For a (noncommutative) ring $R$, I will denote by $\langle r_1,\ldots,r_n\rangle_{\mathrm{sym}}$ the set of elements $p$ of $R$ generated by the elements $r_1,\ldots,r_n\in R$, such that $p$ viewed as a "polynomial" $p(r_1,\ldots,r_n)$ is invariant under permutations $(r_1,\ldots,r_n)\mapsto (r_{\pi(1)},\ldots,r_{\pi(n)})$, $\pi\in S_n$.
Conjecture: For a (free?) ring $R$, $\langle r_1,\ldots,r_n\rangle_{\mathrm{sym}}=\langle \sum_{i=1}^n r_i, \sum_{i=1}^n r_i^2,\ldots,\sum_{i=1}^n r_i^k,\ldots\rangle$.
In practice, I am only interested in the special case of tensors. Consider a set of vectors $v_1,\ldots,v_n\in V$ and the algebra $\langle v_1,\ldots,v_n\rangle$ of all tensors generated by them. Similarly one can define permutation-invariant tensors $\langle v_1,\ldots,v_n\rangle_{\mathrm{sym}}$ (note that this is not the same as symmetric tensors: for example $v_1\otimes v_1\otimes v_2+v_2\otimes v_2\otimes v_1$ is permutation-invariant but not symmetric in the traditional sense).
I claim that all such permutation-invariant tensors can be expressed as linear combinations of terms that are tensor products of power-sums of the form $\sum_{i=1}^n v_i^{\otimes k}$.

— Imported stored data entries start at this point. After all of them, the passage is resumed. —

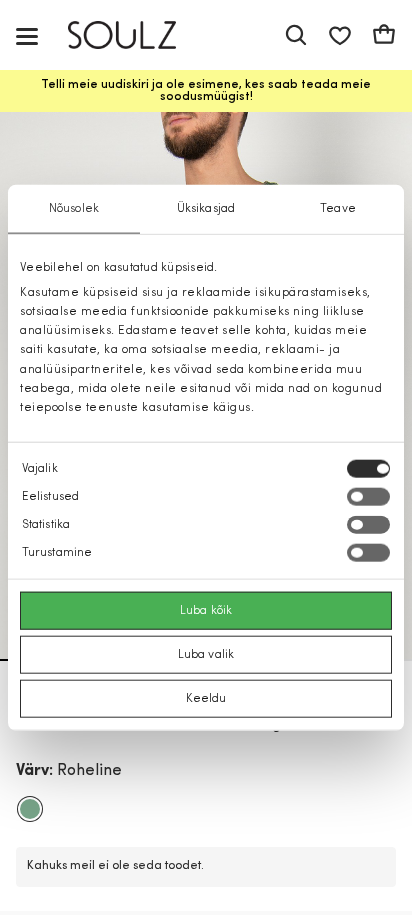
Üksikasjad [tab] (206, 208)
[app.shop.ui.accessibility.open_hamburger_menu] (27, 35)
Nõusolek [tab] (74, 208)
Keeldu (206, 699)
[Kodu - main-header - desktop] (136, 35)
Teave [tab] (338, 208)
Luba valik (206, 655)
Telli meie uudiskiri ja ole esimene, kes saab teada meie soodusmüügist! (206, 91)
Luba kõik (206, 611)
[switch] (368, 497)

For example, $v_1\otimes v_1\otimes v_2+v_2\otimes v_2\otimes v_1=(v_1^{\otimes 2}+v_2^{\otimes 2})\otimes (v_1+v_2)-(v_1^{\otimes 3}+v_2^{\otimes 3})$.
I would like to find out whether such a theorem is known, or if it is incorrect.
Best Answer
Your claim happens to be correct for $n=2$, but is false for $n \geq 3$, as I show below. For convenience, I omit the "tensor product" symbol in my computations ; you just need to remember that multiplication is not commutative in my notation.
Denote by $B$ your set of $n$ vectors $v_1,\ldots,v_n$. Recall that a pure tensor is a tensor of the form $b_1b_2\ldots b_k$ where each $b_i$ is in $B$. In general, a tensor will not be pure but will be a linear combination of pure tensors. The action of $S_n$ on all tensors restricts to an action on pure tensors ; for a pure tensor $p$, denote by $Orb(p)$ the orbit of $p$ under this action (thus $Orb(p)$ is a finite set with cardinality dividing $|S_n|=n!$) and let $s(p)=\sum_{q\in Orb(p)}q$. Then, the $s(p)$ form a basis of the subspace of permutation-invariant tensors. The question is therefore whether every $s(p)$ is in your subspace defined by power sums (let us call this subspace $T$).
Let $p$ be a pure tensor, we can uniquely write $p=b_1^{e_1}b_2^{e_2}\ldots b_l^{e_l}$ where each $b_i$ is in $B$, $b_{i+1}\neq b_i$ ; we call $l$ the complexity of $p$. By extension, the complexity of a linear combination of pure tensors is the largest complexity of the component tensors.
For $n=2$, your claim is true because of
Lemma. Suppose $n=2$ and let $p=b_1^{e_1}b_2^{e_2}\ldots b_l^{e_l}$ as above, $q=b_1^{e_1}b_2^{e_2}\ldots b_{l-1}^{e_{l-1}}$ and $r=b_l^{e_l}$ (so that $p=qr$). Then $s(p)-s(q)s(r)$ has complexity $\lt l$.
Proof of lemma. Let $\tau=(1,2)$ be the unique non-identity element of $S_2$. Then $s(p)=p+\tau(p)$ for every $p$. Hence
$$s(p)-s(q)s(r)=(p+\tau(p))-(q+\tau(q))(r+\tau(r))=q\tau(r)+\tau(q)r=s(q\tau(r))$$
and $q\tau(r)=b_1^{e_1}b_2^{e_2}\ldots b_{l-1}^{e_{l-1}+e_l}$ has complexity $l-1$. QED
Once we have the lemma, it is easy to deduce that every $s(p)$ is in $T$ by induction on the complexity of $p$.
When $n\geq 3$ however, there is a dimension mismatch : for tensor products of three elements, the permutation-invariant subspace has dimension $5$ with basis $s(v_1^3),s(v_1^2v_2),s(v_1v_2^2),s(v_1v_2v_1),s(v_1v_2v_3)$. The corresponding subspace of $T$ has dimension $4$ with basis $t_1^3,t_1t_2,t_2t_1,t_3$.